### Dataset

= = =

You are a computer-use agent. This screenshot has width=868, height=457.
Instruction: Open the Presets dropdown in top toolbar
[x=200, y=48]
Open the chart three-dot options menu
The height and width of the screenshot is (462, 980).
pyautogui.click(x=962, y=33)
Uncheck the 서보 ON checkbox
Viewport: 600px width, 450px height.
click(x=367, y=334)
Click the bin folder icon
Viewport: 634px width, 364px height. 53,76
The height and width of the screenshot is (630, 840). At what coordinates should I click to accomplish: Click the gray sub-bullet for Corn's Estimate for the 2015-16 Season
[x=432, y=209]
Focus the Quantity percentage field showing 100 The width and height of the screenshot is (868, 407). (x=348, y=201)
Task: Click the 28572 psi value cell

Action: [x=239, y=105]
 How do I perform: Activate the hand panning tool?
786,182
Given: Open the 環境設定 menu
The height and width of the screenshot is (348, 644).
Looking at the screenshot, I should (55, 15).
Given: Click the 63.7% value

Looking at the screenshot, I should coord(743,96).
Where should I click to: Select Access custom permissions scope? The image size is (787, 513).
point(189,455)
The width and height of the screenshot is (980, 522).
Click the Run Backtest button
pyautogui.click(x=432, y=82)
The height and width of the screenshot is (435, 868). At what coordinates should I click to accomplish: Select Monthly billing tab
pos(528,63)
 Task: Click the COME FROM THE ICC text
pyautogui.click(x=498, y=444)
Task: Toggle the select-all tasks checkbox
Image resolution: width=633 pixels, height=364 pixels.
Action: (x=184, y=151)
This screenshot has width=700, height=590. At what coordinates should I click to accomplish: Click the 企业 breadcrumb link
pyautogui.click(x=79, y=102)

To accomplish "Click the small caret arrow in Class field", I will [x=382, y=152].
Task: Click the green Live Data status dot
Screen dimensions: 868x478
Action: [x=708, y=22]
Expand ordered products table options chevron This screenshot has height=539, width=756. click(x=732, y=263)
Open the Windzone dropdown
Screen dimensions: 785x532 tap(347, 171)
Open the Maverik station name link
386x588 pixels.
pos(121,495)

= = =

### Work item
Search the entries for the word "field" and copy every line that holds it.

### Solution to this exercise
Focus the Quantity percentage field showing 100 The width and height of the screenshot is (868, 407). (x=348, y=201)
To accomplish "Click the small caret arrow in Class field", I will [x=382, y=152].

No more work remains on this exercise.